AVAILABLE DATA: Begin

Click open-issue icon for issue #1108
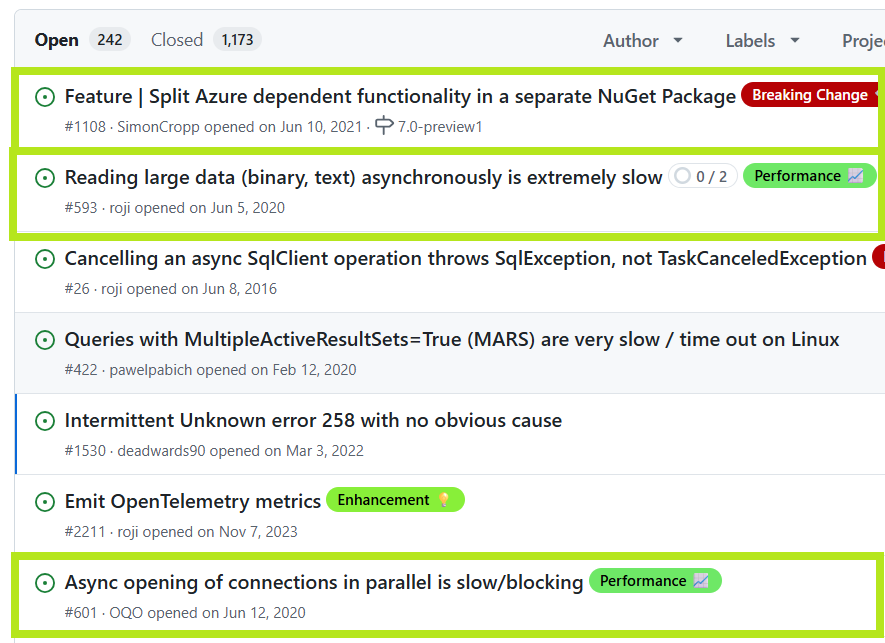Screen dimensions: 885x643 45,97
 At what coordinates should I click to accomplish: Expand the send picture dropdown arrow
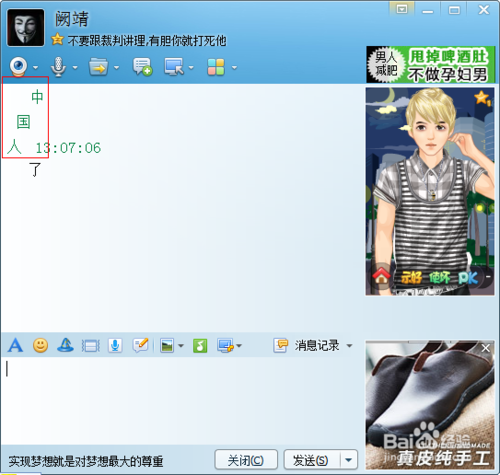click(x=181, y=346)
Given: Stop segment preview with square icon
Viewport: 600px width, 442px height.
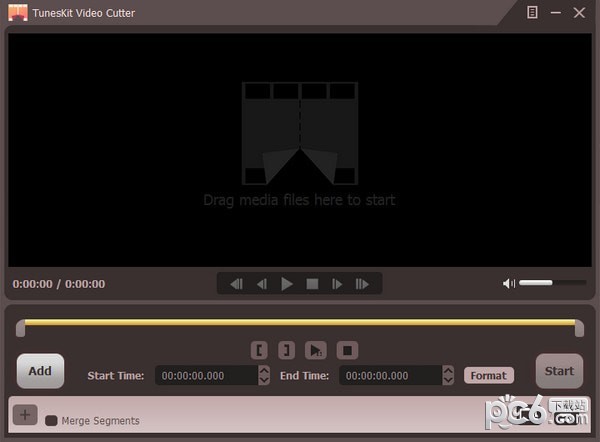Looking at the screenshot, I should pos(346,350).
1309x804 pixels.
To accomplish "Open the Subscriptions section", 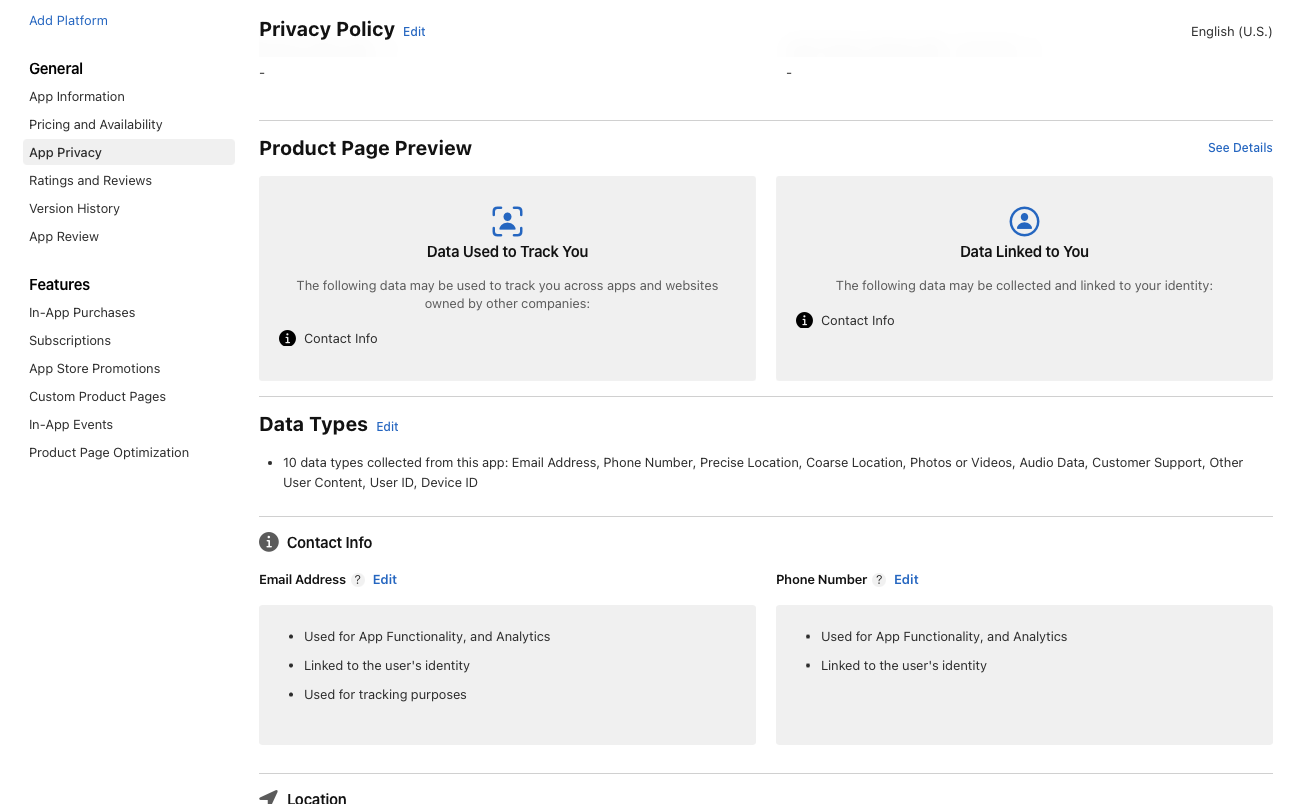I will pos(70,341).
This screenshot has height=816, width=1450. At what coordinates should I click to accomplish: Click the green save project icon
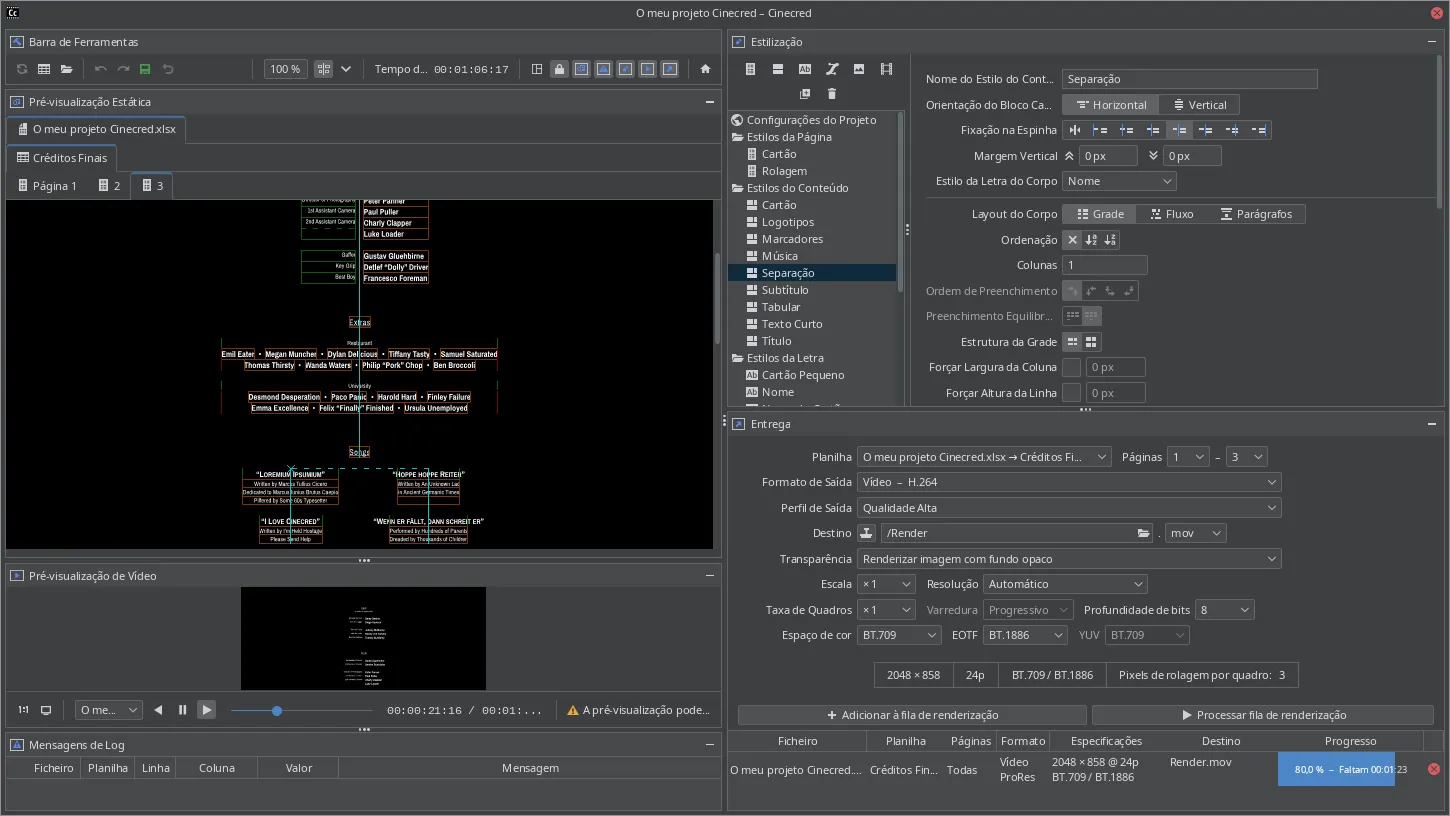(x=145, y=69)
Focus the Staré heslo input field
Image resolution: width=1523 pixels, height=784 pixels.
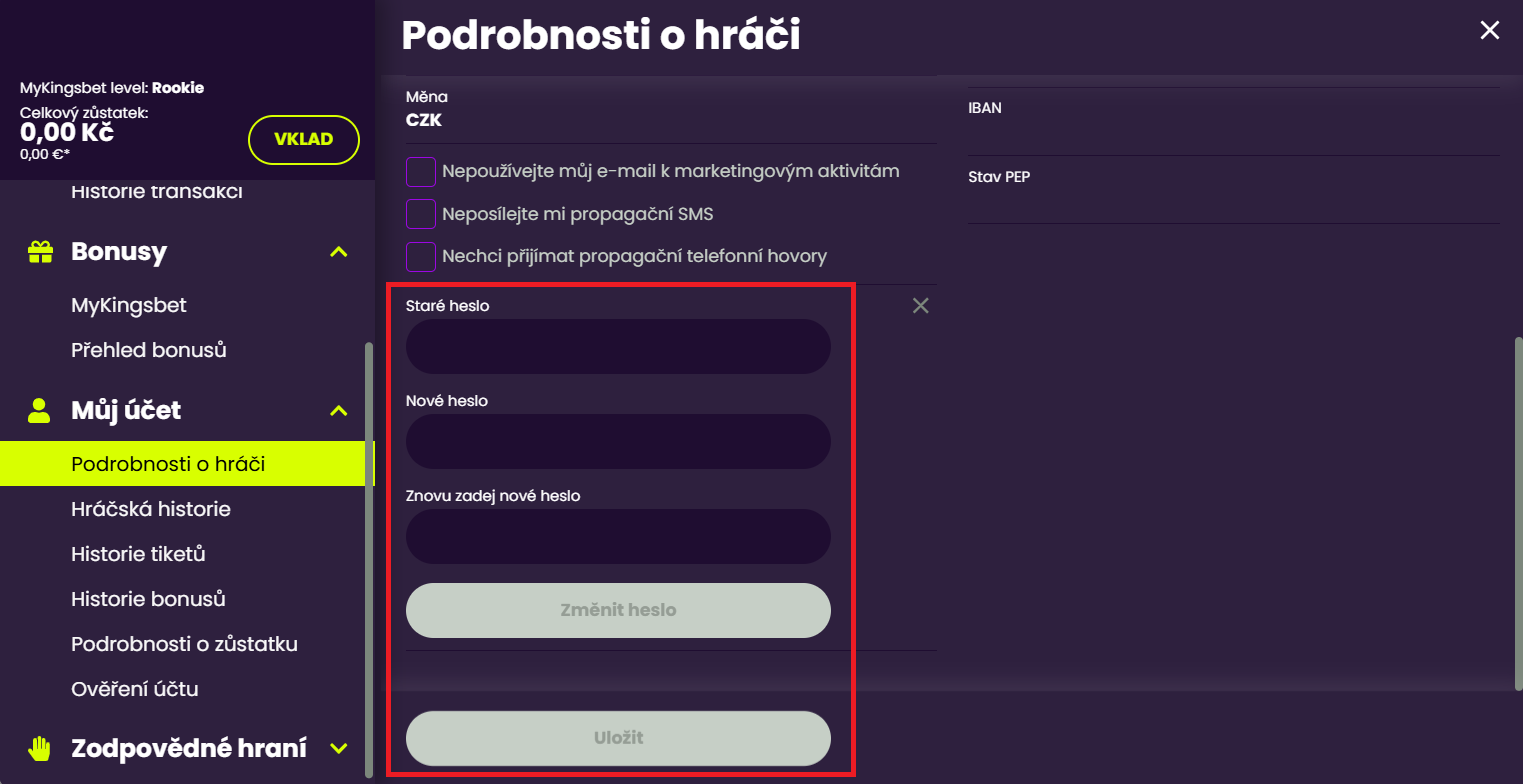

AVAILABLE DATA: End

REQUIRED WORK - Filter the entries and copy each line with "pixels".

RESPONSE BELOW -
1309x804 pixels.
Image resolution: width=1523 pixels, height=784 pixels.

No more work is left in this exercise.